START DATA LISTING

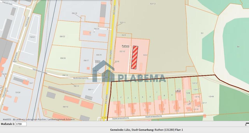The height and width of the screenshot is (133, 249).
Task: Select the large parcel labeled 53
Action: (202, 33)
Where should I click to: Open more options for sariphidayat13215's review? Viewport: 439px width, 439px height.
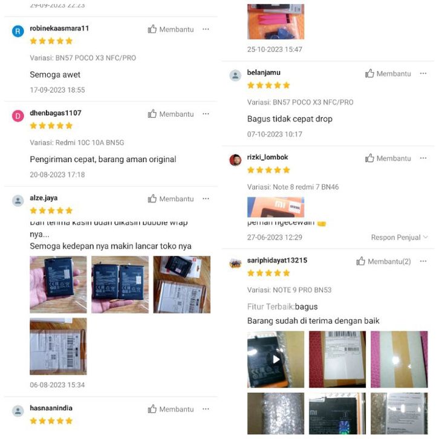tap(423, 261)
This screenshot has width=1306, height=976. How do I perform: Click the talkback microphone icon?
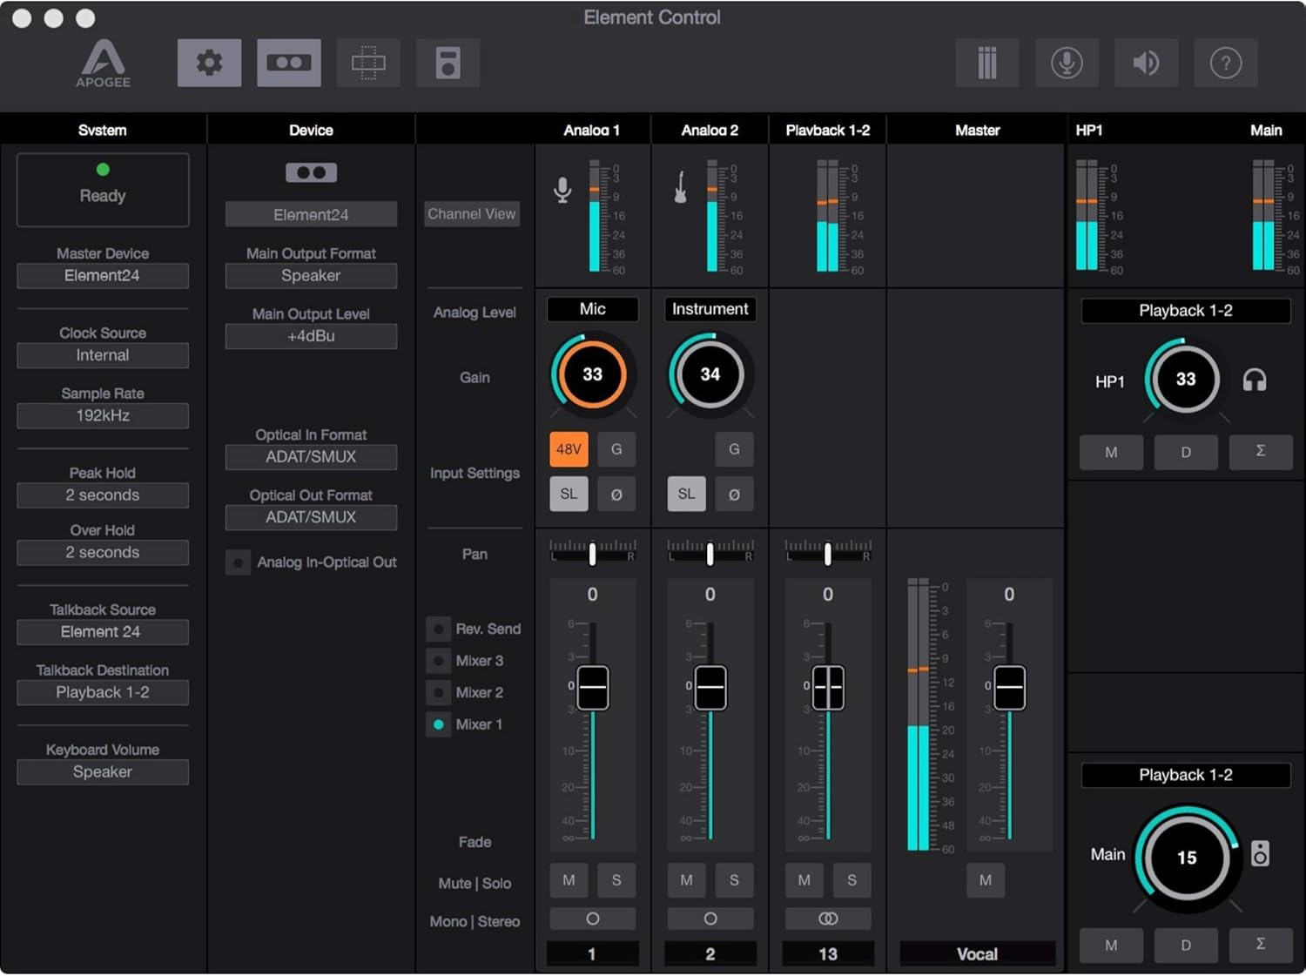point(1067,63)
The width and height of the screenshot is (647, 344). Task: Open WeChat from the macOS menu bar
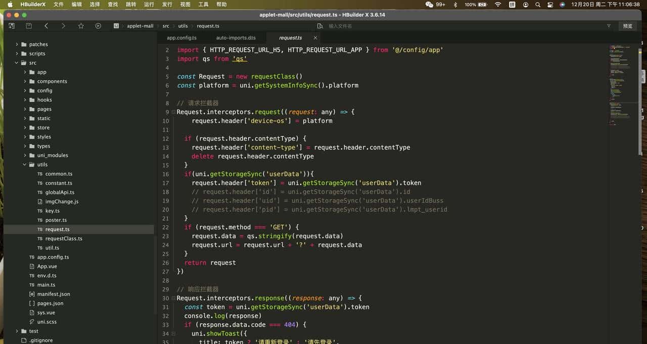430,5
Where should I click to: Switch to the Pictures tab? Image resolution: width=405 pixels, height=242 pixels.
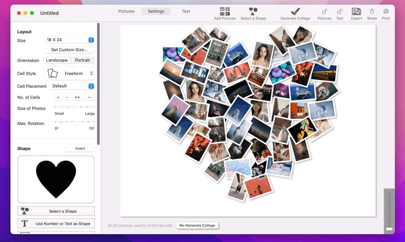tap(126, 11)
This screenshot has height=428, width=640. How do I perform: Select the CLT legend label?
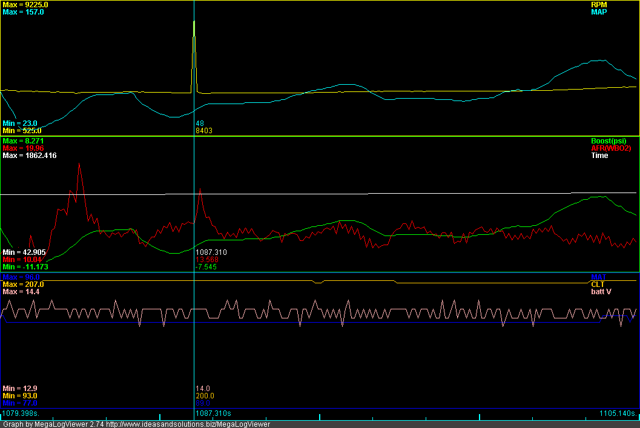(x=598, y=284)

END DATA LISTING

> _WHAT TO WORK ON_
What is needed is an exact copy of the lines from the one with "The width and" through the end of the data above, both included, minus any pictures.

> _TASK RESULT_
The width and height of the screenshot is (647, 344). Task: Open WeChat from the macOS menu bar
430,5
Where should I click to: Switch to the Pictures tab? Image resolution: width=405 pixels, height=242 pixels.
tap(126, 11)
This screenshot has height=428, width=640. How do I perform: Select the CLT legend label?
(x=598, y=284)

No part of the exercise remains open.